Re: The opposing rockets and the box

On Jul 22, 11:56 pm, "Spaceman" <space...@xxxxxxxxxxxxxxxxxxxxxxxxxx>
wrote:
Greg Neill wrote:
Amazing.  James has discovered an infinite energy source
and perpetual motion!  How could it be that 2000 years of
tinkering with colliding masses has not produced one other
person who has noticed this!

See,
Still no simple proof and just arrogant *** bull***
twisting instead of a simple answer for the KE I asked
him to prove.

But it wouldn't have a larger KE.  In fact its KE would
be much lower than that of the original projectile.

So why didn't you show such math Greg?
It would have been very simple to do.
But instead you sat on your highhorse
blabbing about momentum blah blah blah.
Sad Greg.
I figured you would prove yourself an ***
and you did it very well.
You let me go on and on to make yourself
feel even more smarter than ever.
To bad you were actually being tested and
failed.
You are an ass.
I was trying to see if you were not the big ass
I thought you were, but you proved you are.
Thanks for the proof ASS!

BTW ***.
I did the numbers before I posted this.
And I knew the whole time the KE would
not be larger for real because there is no
way a collision will "gain" KE.
but of course. you showed how much an ass you are.
Thanks again.. ASS!
LOL

I actually prepared this for your ball-in-a-box example.

Let's see if we can come up with the result predicted by conservation
of momentum without actually using it as a law. First, some
definitions, per high-school physics (no relativity here, only Sir
Isaac Newton and friends).

Fundamentals:

Time is a separation between two events; its units are seconds (s).
Position is a vector describing where something is in relation to a
reference point; its units are metres (m).
Mass is a quantity of matter; its units are kg (for convenience).

Then:

Velocity is a change in position over time; its units are m / s.
Acceleration is a change in velocity over time; its units are m / s /
s.

Momentum is a property of mass in motion, described by the equation p
= m * v. Its units are kg * m / s.
Force is an acceleration of a mass, or a change in momentum over
time. It is described by the equation F = ma.
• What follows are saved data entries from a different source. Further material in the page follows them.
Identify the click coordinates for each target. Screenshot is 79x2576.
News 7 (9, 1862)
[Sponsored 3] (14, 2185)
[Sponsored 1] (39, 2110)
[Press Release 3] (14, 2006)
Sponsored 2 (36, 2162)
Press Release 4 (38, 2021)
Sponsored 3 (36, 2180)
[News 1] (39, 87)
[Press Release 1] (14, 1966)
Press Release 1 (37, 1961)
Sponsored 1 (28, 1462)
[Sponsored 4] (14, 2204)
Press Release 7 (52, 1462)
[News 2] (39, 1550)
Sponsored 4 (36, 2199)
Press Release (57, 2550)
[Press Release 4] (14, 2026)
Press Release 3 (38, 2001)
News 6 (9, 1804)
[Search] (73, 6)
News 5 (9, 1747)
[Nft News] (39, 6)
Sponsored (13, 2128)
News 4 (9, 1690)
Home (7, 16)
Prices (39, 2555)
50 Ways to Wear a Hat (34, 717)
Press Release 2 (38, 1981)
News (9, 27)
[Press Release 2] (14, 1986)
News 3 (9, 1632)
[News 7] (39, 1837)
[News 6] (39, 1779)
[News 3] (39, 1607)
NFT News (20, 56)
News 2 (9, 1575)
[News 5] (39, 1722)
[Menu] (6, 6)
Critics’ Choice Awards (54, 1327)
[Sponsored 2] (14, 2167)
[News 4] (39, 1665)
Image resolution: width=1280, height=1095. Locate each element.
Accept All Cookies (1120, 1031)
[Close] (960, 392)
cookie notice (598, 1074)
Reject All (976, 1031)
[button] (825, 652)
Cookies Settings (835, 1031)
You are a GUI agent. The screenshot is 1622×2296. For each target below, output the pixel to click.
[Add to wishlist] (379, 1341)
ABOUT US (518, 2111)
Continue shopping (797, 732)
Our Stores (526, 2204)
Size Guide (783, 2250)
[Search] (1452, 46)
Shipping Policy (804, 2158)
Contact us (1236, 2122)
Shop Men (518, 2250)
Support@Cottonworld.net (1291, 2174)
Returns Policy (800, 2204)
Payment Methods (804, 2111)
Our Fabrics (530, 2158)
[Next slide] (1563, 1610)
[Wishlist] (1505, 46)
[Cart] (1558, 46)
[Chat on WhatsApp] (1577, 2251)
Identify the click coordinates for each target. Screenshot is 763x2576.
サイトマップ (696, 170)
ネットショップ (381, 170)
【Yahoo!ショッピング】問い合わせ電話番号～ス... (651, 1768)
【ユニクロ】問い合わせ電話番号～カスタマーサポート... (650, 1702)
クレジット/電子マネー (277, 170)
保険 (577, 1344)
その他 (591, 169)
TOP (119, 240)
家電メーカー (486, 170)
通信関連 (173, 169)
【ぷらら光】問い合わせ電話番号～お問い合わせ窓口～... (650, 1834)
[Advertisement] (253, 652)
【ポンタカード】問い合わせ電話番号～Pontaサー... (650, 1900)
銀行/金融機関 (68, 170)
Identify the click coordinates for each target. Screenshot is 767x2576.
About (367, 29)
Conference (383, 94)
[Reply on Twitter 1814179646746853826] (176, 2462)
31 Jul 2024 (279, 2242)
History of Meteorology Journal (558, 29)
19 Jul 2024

Its units are Newtons,
or, equivalently, kg * m / s / s.

Newton's laws of motion, informally, in terms of the above
definitions:

1. An object will stay at rest or continue at a constant velocity
unless acted upon by a force.

2. F = ma: the force on an object is equal to the mass of the object
multiplied by its acceleration.

3. Whenever an object A exerts a force on another object B, B
simultaneously exerts a force on A with the same magnitude in the
opposite direction.

Finally, an example:

There is a box, 1 000 m long with a 100 g weight centered at the
front. The box weighs 1 kg. Both the box and the weight are at rest
(velocity = 0). The entire system is under no external forces and is
in total vacuum; for the following, assume the motion of the weight
within the box and the motion of the box and the weight within their
environment is frictionless.

From this and the definition of momentum above, we can come up with
the momentum of the weight:
Pw = Mw * Vw

We know that Mw = 100 g = 0.1 kg and Vw = 0 m / s from the definition,
so we can substitute them to give
Pw = 0.1 kg * 0 m / s
Pw = 0 kg * m / s

That is, the weight has zero momentum. Intuitively, this makes sense;
the weight is a mass that is not in motion.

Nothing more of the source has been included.